Objective: We aimed to compare the degree of vitamin D insufficiency (VDI) and VDD in TB patients and healthy adult controls in a West African population.
Design: An unmatched case-control study was performed at a Demographic Surveillance Site in Guinea-Bissau. Serum 25-hydroxyvitamin D(3) [25(OH)D(3)] concentrations were measured in 362 TB patients and in 494 controls.
Results: Hypovitaminosis D [25(OH)D(3) </= 75 nmol/L] was more common in TB patients, but VDD [25(OH)D(3) </= 50 nmol/L] was more common and more severe in controls. We observed hypovitaminosis D in 46% (167/362) of the TB patients and in 39% (193/494) of the controls; the relative risk (RR) of hypovitaminosis D was 1.18 (95% CI: 1.01, 1.38). VDD was observed in 8.5% (31/362) of the TB patients and in 13.2% (65/494) of the controls. The RR was 0.65 (95% CI: 0.43, 0.98), mainly because severe VDD [25(OH)D(3) </= 25 nmol/L] was observed in only 1 of 362 TB patients (0.2%) and in 24 of 494 controls (4.9%). After adjustment for background factors, hypovitaminosis D was not more frequent in TB patients than in healthy controls, but the mean serum 25(OH)D(3) concentration remained lower.

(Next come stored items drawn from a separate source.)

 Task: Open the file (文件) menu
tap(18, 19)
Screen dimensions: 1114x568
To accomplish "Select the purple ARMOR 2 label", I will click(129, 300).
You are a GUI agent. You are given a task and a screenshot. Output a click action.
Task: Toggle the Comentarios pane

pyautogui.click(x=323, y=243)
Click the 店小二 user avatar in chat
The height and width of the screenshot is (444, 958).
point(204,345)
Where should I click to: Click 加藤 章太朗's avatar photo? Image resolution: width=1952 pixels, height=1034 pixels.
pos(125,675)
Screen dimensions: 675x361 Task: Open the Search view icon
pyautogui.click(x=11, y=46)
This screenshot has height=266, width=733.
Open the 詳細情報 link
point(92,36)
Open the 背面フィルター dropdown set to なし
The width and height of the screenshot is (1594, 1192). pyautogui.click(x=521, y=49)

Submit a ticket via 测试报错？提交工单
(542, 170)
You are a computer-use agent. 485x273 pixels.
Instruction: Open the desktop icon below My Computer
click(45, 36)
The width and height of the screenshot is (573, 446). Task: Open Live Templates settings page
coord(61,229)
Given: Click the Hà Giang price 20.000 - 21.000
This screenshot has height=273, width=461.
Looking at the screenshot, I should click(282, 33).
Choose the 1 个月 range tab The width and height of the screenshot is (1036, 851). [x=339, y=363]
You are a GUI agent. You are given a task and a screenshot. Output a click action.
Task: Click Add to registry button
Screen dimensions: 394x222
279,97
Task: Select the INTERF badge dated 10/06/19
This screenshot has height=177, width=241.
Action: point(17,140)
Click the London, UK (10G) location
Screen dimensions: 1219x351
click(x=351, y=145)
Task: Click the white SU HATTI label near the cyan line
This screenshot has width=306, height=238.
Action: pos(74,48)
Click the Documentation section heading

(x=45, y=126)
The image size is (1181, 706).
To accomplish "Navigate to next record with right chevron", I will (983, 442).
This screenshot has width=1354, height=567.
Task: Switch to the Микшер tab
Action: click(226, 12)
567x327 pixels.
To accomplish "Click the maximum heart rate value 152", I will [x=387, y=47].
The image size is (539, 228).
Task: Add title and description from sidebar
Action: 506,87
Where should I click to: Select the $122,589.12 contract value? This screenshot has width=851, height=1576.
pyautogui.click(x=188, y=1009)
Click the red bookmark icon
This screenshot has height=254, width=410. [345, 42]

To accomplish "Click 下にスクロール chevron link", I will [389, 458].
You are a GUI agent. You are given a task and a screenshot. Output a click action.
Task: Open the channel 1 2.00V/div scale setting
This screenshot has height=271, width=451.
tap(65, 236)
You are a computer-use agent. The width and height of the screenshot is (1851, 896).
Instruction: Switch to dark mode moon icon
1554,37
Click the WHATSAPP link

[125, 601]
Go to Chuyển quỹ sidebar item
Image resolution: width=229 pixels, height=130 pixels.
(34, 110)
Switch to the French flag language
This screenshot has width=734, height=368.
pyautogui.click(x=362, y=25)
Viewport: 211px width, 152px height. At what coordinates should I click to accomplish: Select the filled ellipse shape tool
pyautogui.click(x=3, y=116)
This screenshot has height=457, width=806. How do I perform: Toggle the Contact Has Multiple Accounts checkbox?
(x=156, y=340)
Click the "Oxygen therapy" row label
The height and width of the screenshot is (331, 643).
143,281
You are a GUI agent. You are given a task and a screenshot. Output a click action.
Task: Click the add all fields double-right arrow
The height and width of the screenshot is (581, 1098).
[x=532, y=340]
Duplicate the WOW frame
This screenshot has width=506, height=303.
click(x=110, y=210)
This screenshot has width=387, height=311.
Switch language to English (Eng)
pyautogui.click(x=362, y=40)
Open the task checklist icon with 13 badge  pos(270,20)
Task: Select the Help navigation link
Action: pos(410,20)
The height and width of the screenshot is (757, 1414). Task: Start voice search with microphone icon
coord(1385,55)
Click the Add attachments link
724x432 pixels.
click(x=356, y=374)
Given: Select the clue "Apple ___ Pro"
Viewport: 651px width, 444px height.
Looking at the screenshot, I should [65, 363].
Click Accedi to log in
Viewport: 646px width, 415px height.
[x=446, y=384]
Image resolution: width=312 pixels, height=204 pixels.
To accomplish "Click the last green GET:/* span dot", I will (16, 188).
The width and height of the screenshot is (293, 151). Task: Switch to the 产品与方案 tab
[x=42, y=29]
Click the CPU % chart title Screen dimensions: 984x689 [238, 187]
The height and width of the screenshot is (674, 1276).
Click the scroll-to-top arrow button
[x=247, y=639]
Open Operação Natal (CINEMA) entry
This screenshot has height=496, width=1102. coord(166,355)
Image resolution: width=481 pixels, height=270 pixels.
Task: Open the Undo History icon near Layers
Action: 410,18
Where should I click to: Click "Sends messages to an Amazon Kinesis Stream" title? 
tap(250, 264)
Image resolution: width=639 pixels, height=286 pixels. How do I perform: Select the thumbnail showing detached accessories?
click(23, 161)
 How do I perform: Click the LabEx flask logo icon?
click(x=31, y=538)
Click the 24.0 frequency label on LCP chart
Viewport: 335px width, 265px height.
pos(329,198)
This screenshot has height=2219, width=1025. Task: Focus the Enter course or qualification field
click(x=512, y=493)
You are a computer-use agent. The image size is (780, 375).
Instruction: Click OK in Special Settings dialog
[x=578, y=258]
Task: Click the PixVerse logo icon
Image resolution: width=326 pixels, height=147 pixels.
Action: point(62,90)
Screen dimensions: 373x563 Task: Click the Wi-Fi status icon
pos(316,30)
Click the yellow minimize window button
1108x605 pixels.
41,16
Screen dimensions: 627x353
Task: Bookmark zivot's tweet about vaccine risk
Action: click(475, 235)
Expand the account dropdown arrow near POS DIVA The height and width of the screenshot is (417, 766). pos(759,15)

Conclusions: Hypovitaminosis D was highly prevalent in TB patients and in healthy controls living at 12 degrees N; severe VDD was rare in TB patients. The finding indicates that the serum 25(OH)D(3) concentration is associated with TB infection, but whether this role is a symptom or is causal was not established.